_Instruction_
Retype each of the following entries exactly as it appears, leaving nothing out.

_Task material_
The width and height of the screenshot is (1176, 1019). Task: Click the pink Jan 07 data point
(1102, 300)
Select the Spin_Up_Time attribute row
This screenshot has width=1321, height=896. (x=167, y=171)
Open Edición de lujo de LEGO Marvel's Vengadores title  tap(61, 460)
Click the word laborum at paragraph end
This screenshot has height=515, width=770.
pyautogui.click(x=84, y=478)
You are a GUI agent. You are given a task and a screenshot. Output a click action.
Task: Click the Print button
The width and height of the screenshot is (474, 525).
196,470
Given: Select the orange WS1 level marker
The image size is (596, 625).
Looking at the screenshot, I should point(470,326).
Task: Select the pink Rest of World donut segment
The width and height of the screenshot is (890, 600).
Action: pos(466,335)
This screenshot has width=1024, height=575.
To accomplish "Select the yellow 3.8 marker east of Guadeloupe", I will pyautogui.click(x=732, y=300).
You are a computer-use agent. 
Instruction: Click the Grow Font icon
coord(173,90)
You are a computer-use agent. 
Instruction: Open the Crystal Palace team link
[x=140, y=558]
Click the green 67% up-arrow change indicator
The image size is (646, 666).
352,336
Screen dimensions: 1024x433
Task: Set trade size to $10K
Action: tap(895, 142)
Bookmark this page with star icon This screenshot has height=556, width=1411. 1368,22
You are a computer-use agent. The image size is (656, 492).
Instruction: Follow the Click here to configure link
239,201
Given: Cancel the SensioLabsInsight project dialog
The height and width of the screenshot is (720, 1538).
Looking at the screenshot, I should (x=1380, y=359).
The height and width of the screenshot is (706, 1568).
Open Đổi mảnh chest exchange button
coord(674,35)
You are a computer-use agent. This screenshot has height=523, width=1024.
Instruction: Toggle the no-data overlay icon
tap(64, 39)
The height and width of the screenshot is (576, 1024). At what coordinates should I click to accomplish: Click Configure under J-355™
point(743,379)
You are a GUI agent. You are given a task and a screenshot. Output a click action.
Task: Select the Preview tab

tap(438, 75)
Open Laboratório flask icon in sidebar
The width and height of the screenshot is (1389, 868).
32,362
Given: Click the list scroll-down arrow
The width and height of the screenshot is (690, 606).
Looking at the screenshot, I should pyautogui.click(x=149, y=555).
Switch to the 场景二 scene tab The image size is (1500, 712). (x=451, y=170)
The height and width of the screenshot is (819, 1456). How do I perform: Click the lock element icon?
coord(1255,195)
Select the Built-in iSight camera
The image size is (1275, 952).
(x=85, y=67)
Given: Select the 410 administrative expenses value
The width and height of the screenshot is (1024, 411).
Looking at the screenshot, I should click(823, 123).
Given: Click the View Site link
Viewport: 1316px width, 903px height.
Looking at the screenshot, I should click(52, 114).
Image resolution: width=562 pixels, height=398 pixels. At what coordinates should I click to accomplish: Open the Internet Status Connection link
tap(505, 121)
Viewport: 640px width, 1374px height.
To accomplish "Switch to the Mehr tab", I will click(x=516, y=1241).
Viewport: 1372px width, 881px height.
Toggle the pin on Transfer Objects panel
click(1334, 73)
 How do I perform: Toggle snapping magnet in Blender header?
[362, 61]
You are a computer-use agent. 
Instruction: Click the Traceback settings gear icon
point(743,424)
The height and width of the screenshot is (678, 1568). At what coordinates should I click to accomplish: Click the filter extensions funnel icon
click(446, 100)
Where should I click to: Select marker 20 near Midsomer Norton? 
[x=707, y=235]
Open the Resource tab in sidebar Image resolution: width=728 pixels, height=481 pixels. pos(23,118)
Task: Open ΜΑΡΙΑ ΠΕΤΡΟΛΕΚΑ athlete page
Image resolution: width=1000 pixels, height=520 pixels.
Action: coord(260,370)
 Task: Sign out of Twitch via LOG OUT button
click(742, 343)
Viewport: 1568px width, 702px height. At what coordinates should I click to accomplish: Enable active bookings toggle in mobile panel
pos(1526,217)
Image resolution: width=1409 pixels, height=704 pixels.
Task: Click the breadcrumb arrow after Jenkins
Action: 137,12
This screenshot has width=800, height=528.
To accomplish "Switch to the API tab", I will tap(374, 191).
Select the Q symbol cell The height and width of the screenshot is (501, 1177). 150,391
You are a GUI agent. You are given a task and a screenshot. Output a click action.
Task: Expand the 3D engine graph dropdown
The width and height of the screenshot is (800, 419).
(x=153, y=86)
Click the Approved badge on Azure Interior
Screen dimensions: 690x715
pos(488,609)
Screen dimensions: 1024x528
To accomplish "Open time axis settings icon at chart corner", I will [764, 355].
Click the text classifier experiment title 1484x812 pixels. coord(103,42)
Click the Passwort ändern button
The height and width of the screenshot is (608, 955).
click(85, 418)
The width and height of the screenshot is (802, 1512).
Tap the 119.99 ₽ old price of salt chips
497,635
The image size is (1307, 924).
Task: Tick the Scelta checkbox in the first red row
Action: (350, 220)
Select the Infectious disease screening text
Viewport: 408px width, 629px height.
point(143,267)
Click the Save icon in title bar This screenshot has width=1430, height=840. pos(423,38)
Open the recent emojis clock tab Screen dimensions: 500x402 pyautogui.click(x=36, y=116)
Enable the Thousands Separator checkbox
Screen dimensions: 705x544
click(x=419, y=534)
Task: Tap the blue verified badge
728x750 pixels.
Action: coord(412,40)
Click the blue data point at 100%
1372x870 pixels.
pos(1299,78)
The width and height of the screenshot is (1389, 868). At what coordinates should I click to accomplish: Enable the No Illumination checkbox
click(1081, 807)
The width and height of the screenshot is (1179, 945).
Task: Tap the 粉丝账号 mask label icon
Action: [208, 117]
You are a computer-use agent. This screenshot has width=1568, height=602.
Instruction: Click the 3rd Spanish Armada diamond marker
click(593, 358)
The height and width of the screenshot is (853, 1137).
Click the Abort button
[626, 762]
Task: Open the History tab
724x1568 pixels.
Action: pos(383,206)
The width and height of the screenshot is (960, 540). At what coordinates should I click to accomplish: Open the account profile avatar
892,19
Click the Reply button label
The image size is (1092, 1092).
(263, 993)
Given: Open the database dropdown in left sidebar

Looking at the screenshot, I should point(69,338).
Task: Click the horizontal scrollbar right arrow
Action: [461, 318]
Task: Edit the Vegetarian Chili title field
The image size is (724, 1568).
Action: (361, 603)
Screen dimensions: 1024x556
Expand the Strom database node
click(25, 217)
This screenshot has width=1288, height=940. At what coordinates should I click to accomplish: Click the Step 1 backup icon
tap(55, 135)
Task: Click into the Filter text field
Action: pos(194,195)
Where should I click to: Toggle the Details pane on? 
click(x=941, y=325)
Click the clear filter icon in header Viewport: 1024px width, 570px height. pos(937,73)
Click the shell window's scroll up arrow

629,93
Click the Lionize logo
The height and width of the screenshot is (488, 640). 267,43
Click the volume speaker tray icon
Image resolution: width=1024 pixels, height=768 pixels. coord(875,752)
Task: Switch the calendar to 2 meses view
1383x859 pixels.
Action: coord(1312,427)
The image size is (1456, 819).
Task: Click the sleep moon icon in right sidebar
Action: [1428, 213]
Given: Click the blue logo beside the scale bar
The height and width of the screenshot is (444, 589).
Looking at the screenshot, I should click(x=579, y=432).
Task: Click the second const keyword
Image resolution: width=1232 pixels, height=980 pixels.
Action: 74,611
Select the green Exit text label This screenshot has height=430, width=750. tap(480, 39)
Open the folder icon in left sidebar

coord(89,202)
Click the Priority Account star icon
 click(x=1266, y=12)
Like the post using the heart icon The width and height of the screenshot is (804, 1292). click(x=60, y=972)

_Solution to this task_
The width and height of the screenshot is (1176, 1019). Task: Click the pink Jan 07 data point
(1102, 300)
Select the Spin_Up_Time attribute row
This screenshot has width=1321, height=896. (x=167, y=171)
Open Edición de lujo de LEGO Marvel's Vengadores title  tap(61, 460)
Click the word laborum at paragraph end
This screenshot has height=515, width=770.
pyautogui.click(x=84, y=478)
You are a GUI agent. You are given a task and a screenshot. Output a click action.
Task: Click the Print button
The width and height of the screenshot is (474, 525).
196,470
Given: Select the orange WS1 level marker
The image size is (596, 625).
Looking at the screenshot, I should point(470,326).
Task: Select the pink Rest of World donut segment
The width and height of the screenshot is (890, 600).
Action: pos(466,335)
This screenshot has width=1024, height=575.
To accomplish "Select the yellow 3.8 marker east of Guadeloupe", I will pyautogui.click(x=732, y=300).
You are a computer-use agent. 
Instruction: Click the Grow Font icon
coord(173,90)
You are a computer-use agent. 
Instruction: Open the Crystal Palace team link
[x=140, y=558]
Click the green 67% up-arrow change indicator
The image size is (646, 666).
352,336
Screen dimensions: 1024x433
Task: Set trade size to $10K
Action: tap(895, 142)
Bookmark this page with star icon This screenshot has height=556, width=1411. 1368,22
You are a computer-use agent. The image size is (656, 492).
Instruction: Follow the Click here to configure link
239,201
Given: Cancel the SensioLabsInsight project dialog
The height and width of the screenshot is (720, 1538).
Looking at the screenshot, I should (x=1380, y=359).
The height and width of the screenshot is (706, 1568).
Open Đổi mảnh chest exchange button
coord(674,35)
You are a computer-use agent. This screenshot has height=523, width=1024.
Instruction: Toggle the no-data overlay icon
tap(64, 39)
The height and width of the screenshot is (576, 1024). At what coordinates should I click to accomplish: Click Configure under J-355™
point(743,379)
You are a GUI agent. You are given a task and a screenshot. Output a click action.
Task: Select the Preview tab

tap(438, 75)
Open Laboratório flask icon in sidebar
The width and height of the screenshot is (1389, 868).
32,362
Given: Click the list scroll-down arrow
The width and height of the screenshot is (690, 606).
Looking at the screenshot, I should pyautogui.click(x=149, y=555).
Switch to the 场景二 scene tab The image size is (1500, 712). (x=451, y=170)
The height and width of the screenshot is (819, 1456). How do I perform: Click the lock element icon?
coord(1255,195)
Select the Built-in iSight camera
The image size is (1275, 952).
(x=85, y=67)
Given: Select the 410 administrative expenses value
The width and height of the screenshot is (1024, 411).
Looking at the screenshot, I should click(823, 123).
Given: Click the View Site link
Viewport: 1316px width, 903px height.
Looking at the screenshot, I should click(52, 114).
Image resolution: width=562 pixels, height=398 pixels. At what coordinates should I click to accomplish: Open the Internet Status Connection link
tap(505, 121)
Viewport: 640px width, 1374px height.
To accomplish "Switch to the Mehr tab", I will click(x=516, y=1241).
Viewport: 1372px width, 881px height.
Toggle the pin on Transfer Objects panel
click(1334, 73)
 How do I perform: Toggle snapping magnet in Blender header?
[362, 61]
You are a computer-use agent. 
Instruction: Click the Traceback settings gear icon
point(743,424)
The height and width of the screenshot is (678, 1568). At what coordinates should I click to accomplish: Click the filter extensions funnel icon
click(446, 100)
Where should I click to: Select marker 20 near Midsomer Norton? 
[x=707, y=235]
Open the Resource tab in sidebar Image resolution: width=728 pixels, height=481 pixels. pos(23,118)
Task: Open ΜΑΡΙΑ ΠΕΤΡΟΛΕΚΑ athlete page
Image resolution: width=1000 pixels, height=520 pixels.
Action: coord(260,370)
 Task: Sign out of Twitch via LOG OUT button
click(742, 343)
Viewport: 1568px width, 702px height. At what coordinates should I click to accomplish: Enable active bookings toggle in mobile panel
pos(1526,217)
Image resolution: width=1409 pixels, height=704 pixels.
Task: Click the breadcrumb arrow after Jenkins
Action: 137,12
This screenshot has width=800, height=528.
To accomplish "Switch to the API tab", I will tap(374, 191).
Select the Q symbol cell The height and width of the screenshot is (501, 1177). 150,391
You are a GUI agent. You are given a task and a screenshot. Output a click action.
Task: Expand the 3D engine graph dropdown
The width and height of the screenshot is (800, 419).
(x=153, y=86)
Click the Approved badge on Azure Interior
Screen dimensions: 690x715
pos(488,609)
Screen dimensions: 1024x528
To accomplish "Open time axis settings icon at chart corner", I will [764, 355].
Click the text classifier experiment title 1484x812 pixels. coord(103,42)
Click the Passwort ändern button
The height and width of the screenshot is (608, 955).
click(85, 418)
The width and height of the screenshot is (802, 1512).
Tap the 119.99 ₽ old price of salt chips
497,635
The image size is (1307, 924).
Task: Tick the Scelta checkbox in the first red row
Action: (350, 220)
Select the Infectious disease screening text
Viewport: 408px width, 629px height.
point(143,267)
Click the Save icon in title bar This screenshot has width=1430, height=840. pos(423,38)
Open the recent emojis clock tab Screen dimensions: 500x402 pyautogui.click(x=36, y=116)
Enable the Thousands Separator checkbox
Screen dimensions: 705x544
click(x=419, y=534)
Task: Tap the blue verified badge
728x750 pixels.
Action: coord(412,40)
Click the blue data point at 100%
1372x870 pixels.
pos(1299,78)
The width and height of the screenshot is (1389, 868). At what coordinates should I click to accomplish: Enable the No Illumination checkbox
click(1081, 807)
The width and height of the screenshot is (1179, 945).
Task: Tap the 粉丝账号 mask label icon
Action: [208, 117]
You are a computer-use agent. This screenshot has width=1568, height=602.
Instruction: Click the 3rd Spanish Armada diamond marker
click(593, 358)
The height and width of the screenshot is (853, 1137).
Click the Abort button
[626, 762]
Task: Open the History tab
724x1568 pixels.
Action: pos(383,206)
The width and height of the screenshot is (960, 540). At what coordinates should I click to accomplish: Open the account profile avatar
892,19
Click the Reply button label
The image size is (1092, 1092).
(263, 993)
Given: Open the database dropdown in left sidebar

Looking at the screenshot, I should point(69,338).
Task: Click the horizontal scrollbar right arrow
Action: [461, 318]
Task: Edit the Vegetarian Chili title field
The image size is (724, 1568).
Action: (361, 603)
Screen dimensions: 1024x556
Expand the Strom database node
click(25, 217)
This screenshot has width=1288, height=940. At what coordinates should I click to accomplish: Click the Step 1 backup icon
tap(55, 135)
Task: Click into the Filter text field
Action: pos(194,195)
Where should I click to: Toggle the Details pane on? 
click(x=941, y=325)
Click the clear filter icon in header Viewport: 1024px width, 570px height. pos(937,73)
Click the shell window's scroll up arrow

629,93
Click the Lionize logo
The height and width of the screenshot is (488, 640). 267,43
Click the volume speaker tray icon
Image resolution: width=1024 pixels, height=768 pixels. coord(875,752)
Task: Switch the calendar to 2 meses view
1383x859 pixels.
Action: coord(1312,427)
The image size is (1456, 819).
Task: Click the sleep moon icon in right sidebar
Action: [1428, 213]
Given: Click the blue logo beside the scale bar
The height and width of the screenshot is (444, 589).
Looking at the screenshot, I should click(x=579, y=432).
Task: Click the second const keyword
Image resolution: width=1232 pixels, height=980 pixels.
Action: 74,611
Select the green Exit text label This screenshot has height=430, width=750. tap(480, 39)
Open the folder icon in left sidebar

coord(89,202)
Click the Priority Account star icon
 click(x=1266, y=12)
Like the post using the heart icon The width and height of the screenshot is (804, 1292). click(x=60, y=972)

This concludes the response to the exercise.